**PROMPT**
Show every line of the material that follows in which the word "will" occurs.
[GIVEN ENTRIES Boundary: Start]
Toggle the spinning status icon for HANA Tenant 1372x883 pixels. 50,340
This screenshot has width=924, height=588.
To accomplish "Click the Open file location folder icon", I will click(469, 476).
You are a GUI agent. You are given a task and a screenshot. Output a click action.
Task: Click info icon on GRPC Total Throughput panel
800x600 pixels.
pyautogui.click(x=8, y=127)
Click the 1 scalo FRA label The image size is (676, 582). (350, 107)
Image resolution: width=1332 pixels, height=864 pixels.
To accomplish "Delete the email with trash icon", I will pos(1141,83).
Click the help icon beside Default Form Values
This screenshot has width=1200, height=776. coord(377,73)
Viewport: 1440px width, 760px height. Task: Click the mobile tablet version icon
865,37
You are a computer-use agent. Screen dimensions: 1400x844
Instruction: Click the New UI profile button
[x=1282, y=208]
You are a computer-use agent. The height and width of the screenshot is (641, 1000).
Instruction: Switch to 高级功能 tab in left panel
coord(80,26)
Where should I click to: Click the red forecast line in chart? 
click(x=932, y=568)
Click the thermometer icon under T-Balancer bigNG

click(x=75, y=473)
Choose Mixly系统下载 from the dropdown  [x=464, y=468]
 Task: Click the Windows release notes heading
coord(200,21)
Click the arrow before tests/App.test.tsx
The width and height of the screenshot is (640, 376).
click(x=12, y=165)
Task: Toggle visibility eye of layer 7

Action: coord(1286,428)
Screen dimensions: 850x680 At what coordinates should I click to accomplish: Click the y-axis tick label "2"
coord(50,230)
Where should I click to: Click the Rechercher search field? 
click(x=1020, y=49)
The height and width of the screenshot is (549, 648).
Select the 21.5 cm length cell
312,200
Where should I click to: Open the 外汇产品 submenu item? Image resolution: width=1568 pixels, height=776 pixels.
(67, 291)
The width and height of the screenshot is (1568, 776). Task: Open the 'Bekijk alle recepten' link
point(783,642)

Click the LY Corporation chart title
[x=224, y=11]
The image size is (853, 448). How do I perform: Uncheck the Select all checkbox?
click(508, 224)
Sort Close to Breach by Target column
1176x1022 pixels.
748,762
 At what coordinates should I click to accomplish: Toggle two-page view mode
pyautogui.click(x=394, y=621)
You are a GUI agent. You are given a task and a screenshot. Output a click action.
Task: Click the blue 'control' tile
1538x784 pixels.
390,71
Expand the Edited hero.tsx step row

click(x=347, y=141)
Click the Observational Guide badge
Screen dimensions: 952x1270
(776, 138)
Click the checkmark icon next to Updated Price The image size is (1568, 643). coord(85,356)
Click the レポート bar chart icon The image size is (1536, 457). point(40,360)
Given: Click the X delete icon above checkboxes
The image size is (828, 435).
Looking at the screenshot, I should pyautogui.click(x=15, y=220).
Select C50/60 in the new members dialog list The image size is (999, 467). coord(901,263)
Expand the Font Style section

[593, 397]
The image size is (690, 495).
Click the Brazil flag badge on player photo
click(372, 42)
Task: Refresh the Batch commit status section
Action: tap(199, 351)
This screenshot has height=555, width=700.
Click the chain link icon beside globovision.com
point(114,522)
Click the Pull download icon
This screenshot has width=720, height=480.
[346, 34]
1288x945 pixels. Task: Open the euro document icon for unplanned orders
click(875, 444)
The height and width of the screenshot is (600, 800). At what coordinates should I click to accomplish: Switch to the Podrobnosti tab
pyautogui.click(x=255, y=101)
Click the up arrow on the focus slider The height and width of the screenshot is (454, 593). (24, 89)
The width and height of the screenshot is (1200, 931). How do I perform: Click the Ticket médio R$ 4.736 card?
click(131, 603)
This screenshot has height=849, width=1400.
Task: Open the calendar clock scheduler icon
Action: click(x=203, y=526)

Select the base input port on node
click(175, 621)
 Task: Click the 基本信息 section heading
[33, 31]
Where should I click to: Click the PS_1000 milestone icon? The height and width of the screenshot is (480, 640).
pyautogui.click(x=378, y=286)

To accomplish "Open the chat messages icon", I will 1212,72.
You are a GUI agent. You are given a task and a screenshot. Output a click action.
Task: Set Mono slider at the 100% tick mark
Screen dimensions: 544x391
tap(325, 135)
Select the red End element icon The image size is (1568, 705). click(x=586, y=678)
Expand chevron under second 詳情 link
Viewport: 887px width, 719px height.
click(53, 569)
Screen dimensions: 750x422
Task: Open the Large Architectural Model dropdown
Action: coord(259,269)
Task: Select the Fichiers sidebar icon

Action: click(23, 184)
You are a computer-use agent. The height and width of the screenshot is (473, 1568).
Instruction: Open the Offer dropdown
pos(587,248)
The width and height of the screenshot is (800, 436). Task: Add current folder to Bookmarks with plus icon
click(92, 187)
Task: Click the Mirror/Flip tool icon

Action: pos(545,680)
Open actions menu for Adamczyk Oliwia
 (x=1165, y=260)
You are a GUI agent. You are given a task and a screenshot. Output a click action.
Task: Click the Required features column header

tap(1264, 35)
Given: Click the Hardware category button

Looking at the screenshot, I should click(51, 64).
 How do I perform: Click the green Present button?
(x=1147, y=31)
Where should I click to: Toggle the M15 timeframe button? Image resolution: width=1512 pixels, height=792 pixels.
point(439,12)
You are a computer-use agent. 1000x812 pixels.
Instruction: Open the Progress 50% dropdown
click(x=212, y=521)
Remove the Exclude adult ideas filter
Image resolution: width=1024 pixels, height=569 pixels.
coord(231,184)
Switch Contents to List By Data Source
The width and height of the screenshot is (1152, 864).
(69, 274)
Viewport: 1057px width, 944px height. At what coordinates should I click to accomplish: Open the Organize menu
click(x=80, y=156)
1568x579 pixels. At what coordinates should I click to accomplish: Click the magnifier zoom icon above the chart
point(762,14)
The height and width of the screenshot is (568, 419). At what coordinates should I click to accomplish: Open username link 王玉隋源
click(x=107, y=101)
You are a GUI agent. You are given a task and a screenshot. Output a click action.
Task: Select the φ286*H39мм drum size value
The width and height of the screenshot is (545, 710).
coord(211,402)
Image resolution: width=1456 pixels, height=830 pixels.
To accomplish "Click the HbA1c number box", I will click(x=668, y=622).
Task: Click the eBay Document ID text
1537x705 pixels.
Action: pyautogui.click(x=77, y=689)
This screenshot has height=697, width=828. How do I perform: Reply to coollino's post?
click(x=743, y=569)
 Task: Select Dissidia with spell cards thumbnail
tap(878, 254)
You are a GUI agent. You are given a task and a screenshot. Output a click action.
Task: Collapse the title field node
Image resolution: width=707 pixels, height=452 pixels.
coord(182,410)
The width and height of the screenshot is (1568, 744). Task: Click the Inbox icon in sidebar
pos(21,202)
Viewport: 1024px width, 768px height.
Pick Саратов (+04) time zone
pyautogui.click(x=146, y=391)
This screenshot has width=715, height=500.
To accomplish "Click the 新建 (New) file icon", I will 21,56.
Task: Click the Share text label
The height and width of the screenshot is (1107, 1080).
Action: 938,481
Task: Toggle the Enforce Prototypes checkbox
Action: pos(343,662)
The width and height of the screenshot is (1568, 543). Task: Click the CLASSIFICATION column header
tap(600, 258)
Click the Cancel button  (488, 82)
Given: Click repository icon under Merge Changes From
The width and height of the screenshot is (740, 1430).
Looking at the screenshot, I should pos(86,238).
[GIVEN ENTRIES Boundary: End]
**ANSWER AREA**
To accomplish "Click the Open file location folder icon", I will click(469, 476).
To accomplish "Delete the email with trash icon", I will pos(1141,83).
To accomplish "Open the chat messages icon", I will 1212,72.
To accomplish "Click the HbA1c number box", I will click(x=668, y=622).
To accomplish "Click the 新建 (New) file icon", I will 21,56.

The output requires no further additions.